L’inaugurazione risale allo scorso 6 febbraio, il Commissario europeo per la Politica regionale, Johannes Hahn, alla presenza del Ministro per la Coesione territoriale, Fabrizio Barca, il Ministro della Cultura Lorenzo Ornaghi, il Ministro dell’Interno Anna Maria Cancellieri ed il Presidente della Regione Campania Stefano Caldoro, ha ufficialmente tagliato il nastro e dato il via al progetto denominato: “Conservazione, manutenzione e miglioramento del sito archeologico di Pompei“.

“Ho avuto un interesse personale nel far decollare questo progetto, mentre mi trovavo a Roma, ho sentito parlare del crollo della Casa dei Gladiatori nel mese di novembre 2010. Sono lieto che stiamo utilizzando fondi regionali dell’UE per contribuire a salvare un sito che è importante per il mondo intero, per l’Italia e soprattutto per la stessa regione Campania. Si tratta di una possibilità concreta non solo di contribuire a salvare qualcosa che fa parte dell’identità culturale europea, ma anche al rilancio dell’economia della Campania, attirando più visitatori creando dei nuovi posti di lavoro.” Ha dichiarato il Commissario Hahn il giorno precedente la cerimonia di apertura.

Come riportato nel comunicato stampa della Commissione Europea, “Grazie all’utilizzo di 41,8 milioni di euro di fondi regionali (FESR), parte di un finanziamento complessivo di 105 milioni di euro, il progetto potrebbe rivelarsi un modello per la regione e per il resto dell’Italia. Con l’aiuto di alcune delle più sofisticate soluzioni tecnologiche all’avanguardia si contribuirà alla conservazione del sito che è stato gravemente danneggiato nel corso degli ultimi anni”.

Il programma, prevede i seguenti obiettivi:
– consolidare le strutture del sito archeologico, a partire dalle aree classificate “ad alto rischio” ai sensi della Carta del Rischio archeologico;
– costruire una canalizzazione d’acqua e rete fognaria nella zona non scavata di proprietà dello Stato soprastante gli edifici antichi;
– attuare le necessarie opere di consolidamento, restauro e valorizzazione in linea con il metodo di conservazione programmata;
– migliorare la formazione del personale, lavorando sul posto per il SANP, Soprintendenza Speciale per i Beni Archeologici di Napoli e Pompei.

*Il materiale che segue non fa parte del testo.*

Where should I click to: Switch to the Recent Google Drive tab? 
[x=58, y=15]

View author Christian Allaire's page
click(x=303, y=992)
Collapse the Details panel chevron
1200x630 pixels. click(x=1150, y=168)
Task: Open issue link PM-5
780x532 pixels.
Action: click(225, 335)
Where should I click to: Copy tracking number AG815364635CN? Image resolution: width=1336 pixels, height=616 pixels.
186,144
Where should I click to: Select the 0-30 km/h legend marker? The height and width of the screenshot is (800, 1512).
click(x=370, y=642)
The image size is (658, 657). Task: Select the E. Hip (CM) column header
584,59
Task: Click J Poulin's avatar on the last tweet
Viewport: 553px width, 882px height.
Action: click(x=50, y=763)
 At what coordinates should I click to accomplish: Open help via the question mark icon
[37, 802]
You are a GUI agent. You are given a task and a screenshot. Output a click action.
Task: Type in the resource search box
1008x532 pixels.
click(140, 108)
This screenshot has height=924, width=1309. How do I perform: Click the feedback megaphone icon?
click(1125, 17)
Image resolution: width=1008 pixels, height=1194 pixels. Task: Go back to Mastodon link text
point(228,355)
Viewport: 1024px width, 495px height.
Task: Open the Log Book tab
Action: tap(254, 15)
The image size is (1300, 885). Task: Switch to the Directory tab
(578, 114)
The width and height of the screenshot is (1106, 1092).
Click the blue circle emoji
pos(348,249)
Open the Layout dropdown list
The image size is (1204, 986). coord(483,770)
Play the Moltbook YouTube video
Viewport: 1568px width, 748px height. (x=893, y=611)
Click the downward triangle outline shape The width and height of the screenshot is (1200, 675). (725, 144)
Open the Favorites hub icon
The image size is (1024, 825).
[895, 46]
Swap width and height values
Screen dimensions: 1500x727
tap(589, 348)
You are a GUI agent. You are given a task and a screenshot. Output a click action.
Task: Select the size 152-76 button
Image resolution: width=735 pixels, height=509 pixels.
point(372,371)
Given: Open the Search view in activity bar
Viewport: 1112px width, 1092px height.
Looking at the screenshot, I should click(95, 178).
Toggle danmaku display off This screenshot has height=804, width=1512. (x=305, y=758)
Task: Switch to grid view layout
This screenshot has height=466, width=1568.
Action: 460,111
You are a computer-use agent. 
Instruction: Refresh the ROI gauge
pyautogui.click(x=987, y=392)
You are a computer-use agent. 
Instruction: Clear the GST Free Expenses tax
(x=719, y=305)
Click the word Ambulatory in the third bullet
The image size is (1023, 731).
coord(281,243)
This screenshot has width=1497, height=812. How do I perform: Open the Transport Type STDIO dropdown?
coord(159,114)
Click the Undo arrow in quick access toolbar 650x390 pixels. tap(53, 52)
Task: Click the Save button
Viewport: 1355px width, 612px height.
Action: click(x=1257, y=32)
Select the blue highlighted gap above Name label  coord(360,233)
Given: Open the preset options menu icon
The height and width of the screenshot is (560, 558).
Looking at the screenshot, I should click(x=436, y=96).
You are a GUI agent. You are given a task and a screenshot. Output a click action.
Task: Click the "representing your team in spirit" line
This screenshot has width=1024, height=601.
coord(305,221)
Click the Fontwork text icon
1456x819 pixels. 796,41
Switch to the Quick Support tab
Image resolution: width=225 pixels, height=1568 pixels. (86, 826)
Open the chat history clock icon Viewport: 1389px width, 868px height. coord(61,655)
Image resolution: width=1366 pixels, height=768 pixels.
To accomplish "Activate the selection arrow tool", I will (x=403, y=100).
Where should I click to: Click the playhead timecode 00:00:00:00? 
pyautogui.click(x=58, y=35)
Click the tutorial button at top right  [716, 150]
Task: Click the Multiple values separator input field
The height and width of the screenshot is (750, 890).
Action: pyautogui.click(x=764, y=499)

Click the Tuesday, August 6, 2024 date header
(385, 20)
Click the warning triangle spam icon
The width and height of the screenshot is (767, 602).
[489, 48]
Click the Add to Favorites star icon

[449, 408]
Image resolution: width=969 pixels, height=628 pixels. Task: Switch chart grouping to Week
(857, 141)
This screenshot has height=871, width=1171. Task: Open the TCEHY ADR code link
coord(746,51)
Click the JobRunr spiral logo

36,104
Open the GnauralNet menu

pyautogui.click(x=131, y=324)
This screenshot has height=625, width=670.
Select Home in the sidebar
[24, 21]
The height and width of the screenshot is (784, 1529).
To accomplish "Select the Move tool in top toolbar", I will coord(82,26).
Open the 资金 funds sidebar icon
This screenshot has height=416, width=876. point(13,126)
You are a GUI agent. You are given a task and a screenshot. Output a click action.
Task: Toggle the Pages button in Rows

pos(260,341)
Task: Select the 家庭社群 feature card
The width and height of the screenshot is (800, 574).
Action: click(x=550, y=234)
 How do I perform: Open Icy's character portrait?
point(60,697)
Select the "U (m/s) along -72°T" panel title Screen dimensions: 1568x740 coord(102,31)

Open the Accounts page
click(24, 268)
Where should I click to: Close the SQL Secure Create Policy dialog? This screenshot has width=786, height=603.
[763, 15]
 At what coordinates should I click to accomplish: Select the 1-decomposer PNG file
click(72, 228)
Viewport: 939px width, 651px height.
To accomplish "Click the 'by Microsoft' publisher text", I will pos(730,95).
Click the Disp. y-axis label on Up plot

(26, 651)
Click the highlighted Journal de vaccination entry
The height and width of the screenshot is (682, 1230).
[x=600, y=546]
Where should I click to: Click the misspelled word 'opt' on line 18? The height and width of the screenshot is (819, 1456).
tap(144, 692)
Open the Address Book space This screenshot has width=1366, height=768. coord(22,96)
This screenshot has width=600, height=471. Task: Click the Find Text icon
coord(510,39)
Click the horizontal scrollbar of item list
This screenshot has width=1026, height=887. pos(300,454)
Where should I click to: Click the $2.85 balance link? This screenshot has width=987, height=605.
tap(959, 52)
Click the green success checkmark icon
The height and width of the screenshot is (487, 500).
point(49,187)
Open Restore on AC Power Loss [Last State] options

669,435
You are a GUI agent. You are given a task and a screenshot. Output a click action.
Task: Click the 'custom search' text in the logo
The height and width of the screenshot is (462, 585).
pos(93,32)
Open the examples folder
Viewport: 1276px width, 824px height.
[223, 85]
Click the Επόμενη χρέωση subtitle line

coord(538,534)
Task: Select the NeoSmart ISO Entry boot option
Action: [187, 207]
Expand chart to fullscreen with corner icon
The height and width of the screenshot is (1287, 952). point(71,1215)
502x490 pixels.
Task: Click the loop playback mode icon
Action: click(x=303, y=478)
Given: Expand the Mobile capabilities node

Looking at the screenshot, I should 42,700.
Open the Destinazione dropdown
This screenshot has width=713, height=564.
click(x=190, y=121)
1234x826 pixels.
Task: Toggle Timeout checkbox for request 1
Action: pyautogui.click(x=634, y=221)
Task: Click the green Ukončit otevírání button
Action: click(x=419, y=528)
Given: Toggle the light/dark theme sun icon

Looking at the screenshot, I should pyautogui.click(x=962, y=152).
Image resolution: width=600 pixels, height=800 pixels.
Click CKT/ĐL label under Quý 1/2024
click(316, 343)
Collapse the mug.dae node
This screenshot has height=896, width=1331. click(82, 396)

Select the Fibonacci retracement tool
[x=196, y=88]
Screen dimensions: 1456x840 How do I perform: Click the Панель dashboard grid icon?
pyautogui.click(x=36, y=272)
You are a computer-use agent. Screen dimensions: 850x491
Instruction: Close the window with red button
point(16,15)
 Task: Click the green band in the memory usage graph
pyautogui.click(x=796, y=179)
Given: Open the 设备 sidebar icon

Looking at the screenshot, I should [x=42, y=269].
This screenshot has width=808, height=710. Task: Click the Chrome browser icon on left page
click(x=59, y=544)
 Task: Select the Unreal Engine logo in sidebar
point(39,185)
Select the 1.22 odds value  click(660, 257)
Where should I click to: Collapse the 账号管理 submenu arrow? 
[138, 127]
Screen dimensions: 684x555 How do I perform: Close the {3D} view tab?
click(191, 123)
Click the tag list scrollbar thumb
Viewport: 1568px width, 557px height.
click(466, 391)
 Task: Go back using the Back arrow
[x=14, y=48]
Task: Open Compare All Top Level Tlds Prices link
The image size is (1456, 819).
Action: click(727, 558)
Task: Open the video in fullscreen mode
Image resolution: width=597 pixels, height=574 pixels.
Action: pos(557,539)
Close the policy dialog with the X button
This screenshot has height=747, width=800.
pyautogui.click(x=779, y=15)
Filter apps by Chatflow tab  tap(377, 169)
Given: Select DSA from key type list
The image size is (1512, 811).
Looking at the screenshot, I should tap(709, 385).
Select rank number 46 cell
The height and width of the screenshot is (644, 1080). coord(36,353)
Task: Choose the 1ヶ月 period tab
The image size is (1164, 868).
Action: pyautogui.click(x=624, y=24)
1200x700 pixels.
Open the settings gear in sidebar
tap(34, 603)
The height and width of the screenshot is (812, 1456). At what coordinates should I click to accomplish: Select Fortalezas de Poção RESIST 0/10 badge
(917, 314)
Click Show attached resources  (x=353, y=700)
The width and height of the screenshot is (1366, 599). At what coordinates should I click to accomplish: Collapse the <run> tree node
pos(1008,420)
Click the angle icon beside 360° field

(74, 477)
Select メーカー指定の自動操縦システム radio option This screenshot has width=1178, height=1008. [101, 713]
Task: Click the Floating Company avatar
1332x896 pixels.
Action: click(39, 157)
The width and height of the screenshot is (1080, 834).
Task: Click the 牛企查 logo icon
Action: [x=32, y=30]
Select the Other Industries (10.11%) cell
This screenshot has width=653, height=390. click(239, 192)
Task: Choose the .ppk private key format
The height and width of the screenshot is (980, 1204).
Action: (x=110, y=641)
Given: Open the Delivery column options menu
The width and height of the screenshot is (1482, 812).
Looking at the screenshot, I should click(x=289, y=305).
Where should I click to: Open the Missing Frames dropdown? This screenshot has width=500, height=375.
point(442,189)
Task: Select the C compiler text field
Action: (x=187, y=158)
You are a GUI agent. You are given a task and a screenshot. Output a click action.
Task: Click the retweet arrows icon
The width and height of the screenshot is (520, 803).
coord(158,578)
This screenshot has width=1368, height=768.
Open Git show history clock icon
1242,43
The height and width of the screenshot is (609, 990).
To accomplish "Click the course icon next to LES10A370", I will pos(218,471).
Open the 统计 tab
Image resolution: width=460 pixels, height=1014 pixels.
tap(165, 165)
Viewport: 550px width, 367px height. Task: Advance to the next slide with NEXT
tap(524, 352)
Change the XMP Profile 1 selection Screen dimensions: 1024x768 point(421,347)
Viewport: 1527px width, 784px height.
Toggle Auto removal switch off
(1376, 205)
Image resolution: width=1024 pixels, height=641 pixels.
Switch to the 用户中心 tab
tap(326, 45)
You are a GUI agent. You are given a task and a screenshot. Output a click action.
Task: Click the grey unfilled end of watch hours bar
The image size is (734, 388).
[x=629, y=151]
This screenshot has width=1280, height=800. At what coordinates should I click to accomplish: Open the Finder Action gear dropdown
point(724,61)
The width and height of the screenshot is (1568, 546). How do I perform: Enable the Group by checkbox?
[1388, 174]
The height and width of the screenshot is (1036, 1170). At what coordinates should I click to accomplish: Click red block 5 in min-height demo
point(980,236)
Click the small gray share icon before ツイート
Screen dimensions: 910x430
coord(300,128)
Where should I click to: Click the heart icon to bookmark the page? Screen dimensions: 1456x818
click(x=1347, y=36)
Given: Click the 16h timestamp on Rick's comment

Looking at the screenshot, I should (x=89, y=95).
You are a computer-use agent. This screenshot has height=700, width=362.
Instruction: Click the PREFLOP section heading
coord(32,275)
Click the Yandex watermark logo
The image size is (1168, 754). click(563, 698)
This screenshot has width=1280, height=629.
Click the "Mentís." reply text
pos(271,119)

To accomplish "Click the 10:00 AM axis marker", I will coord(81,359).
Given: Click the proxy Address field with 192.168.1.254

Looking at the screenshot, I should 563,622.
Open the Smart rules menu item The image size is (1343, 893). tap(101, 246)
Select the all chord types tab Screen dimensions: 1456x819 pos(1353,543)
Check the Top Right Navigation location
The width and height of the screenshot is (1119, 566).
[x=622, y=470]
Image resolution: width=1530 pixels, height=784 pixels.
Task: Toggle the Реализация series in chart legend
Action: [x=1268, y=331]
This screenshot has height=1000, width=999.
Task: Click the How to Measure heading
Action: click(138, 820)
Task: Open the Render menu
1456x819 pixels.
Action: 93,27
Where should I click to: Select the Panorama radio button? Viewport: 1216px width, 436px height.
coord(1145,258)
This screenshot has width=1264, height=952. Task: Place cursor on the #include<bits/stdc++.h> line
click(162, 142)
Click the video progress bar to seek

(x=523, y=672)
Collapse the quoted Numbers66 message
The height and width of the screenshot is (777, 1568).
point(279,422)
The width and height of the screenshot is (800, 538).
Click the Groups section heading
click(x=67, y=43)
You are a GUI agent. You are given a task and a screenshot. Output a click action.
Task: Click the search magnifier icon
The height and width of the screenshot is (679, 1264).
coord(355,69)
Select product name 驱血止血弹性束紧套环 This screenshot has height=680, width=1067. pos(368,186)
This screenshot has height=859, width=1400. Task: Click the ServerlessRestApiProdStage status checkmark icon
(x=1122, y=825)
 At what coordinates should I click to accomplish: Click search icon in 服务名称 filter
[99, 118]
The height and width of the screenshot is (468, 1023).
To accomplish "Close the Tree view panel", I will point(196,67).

Le stime legate a questa iniziativa descrivono una crescita esponenziale del sito archeologico sia da un punto di vista di visitatori che, entro il 2017 potrebbero aumentare di almeno 300mila persone, che da un punto di vista di posti di lavoro e benefici delle attività commerciali ad esso collegate. Attualmente, il flusso di turisti che ogni anno visita Pompei è composto da 2,3 milioni.

Per la tutela del progetto sono state prese delle misure di sicurezza mirate a combattere la criminalità organizzata, prevalentemente di stampo camorristico, piaga aperta in molte parti della regione. Nell’ambito di questa iniziativa, la Commissione Europea, di concerto con le autorità italiane, ha nominato un prefetto speciale proveniente dal Ministero degli interni italiano, incaricato di vigilare sulla sicurezza e l’attuazione del piano nel rispetto della legalità.